Peril at End House (Hercule Poirot 8) - Page 35

‘And M. Poirot is in charge of the St Loo Police?’

‘Oh! quelle idée, Madame! I am a mere humble adviser.’

‘M. Poirot,’ said Nick. ‘Can’t we hush it up?’

‘You wish that, Mademoiselle?’

‘Yes. After all—I’m the person most concerned. And there will be no more attacks on me—now.’

‘No, that is true. There will be no more attacks on you now.’

‘You’re thinking of Maggie. But, M. Poirot, nothing will bring Maggie back to life again! If you make all this public, you’ll only bring a terrible lot of suffering and publicity on Frederica—and she hasn’t deserved it.’

‘You say she has not deserved it?’

‘Of course she hasn’t!
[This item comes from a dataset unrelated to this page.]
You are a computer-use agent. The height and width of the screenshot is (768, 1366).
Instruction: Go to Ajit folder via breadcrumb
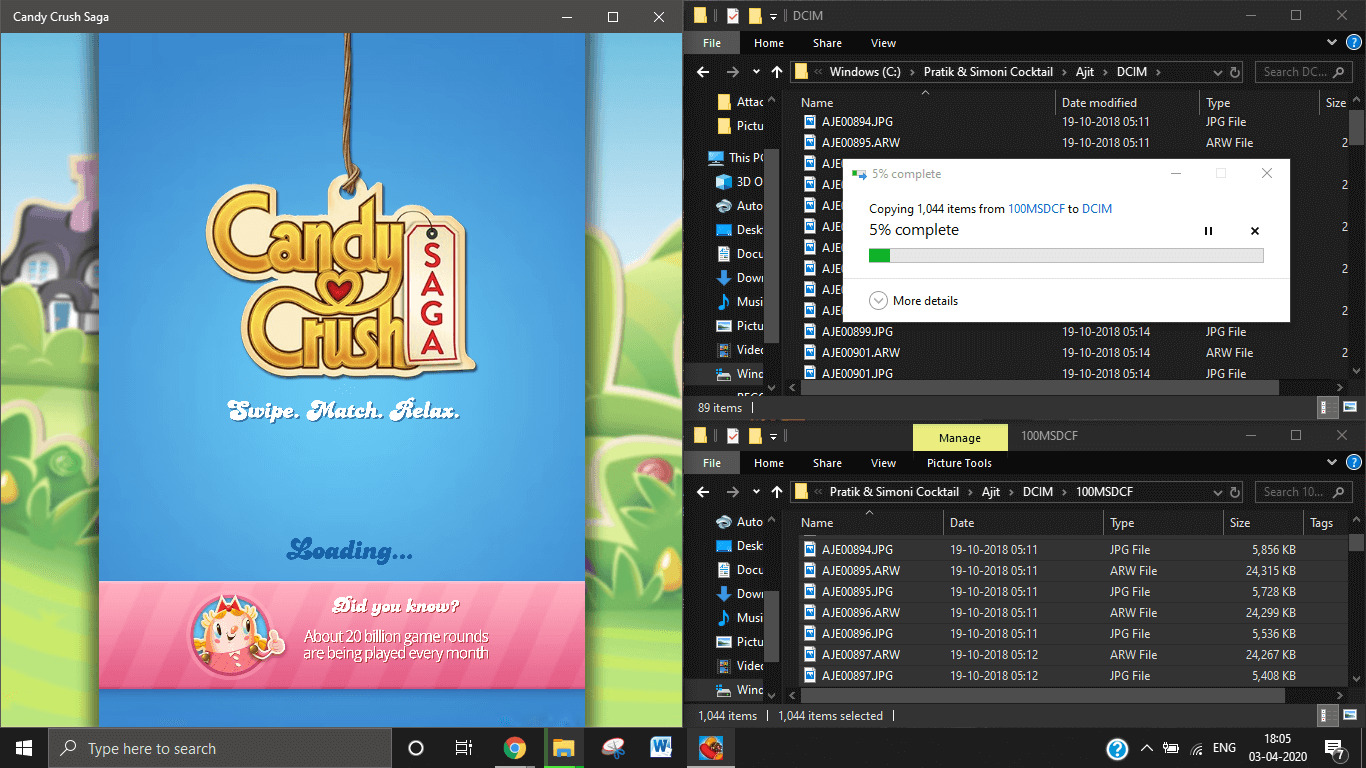1084,71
I told you right at the beginning that she had a brute of a husband. You’ve seen to-night—what he was. Well, he’s dead. Let that be the end of things. Let the police go on looking for the man who shot Maggie. They just won’t find him, that’s all.’

‘So that is what you say, Mademoiselle? Hush it all up.’

‘Yes. Please. Oh! Please. Please, dear M. Poirot.’

Poirot looked slowly round.

‘What do you all say?’

Each spoke in turn.

‘I agree,’ I said, as Poirot looked at me.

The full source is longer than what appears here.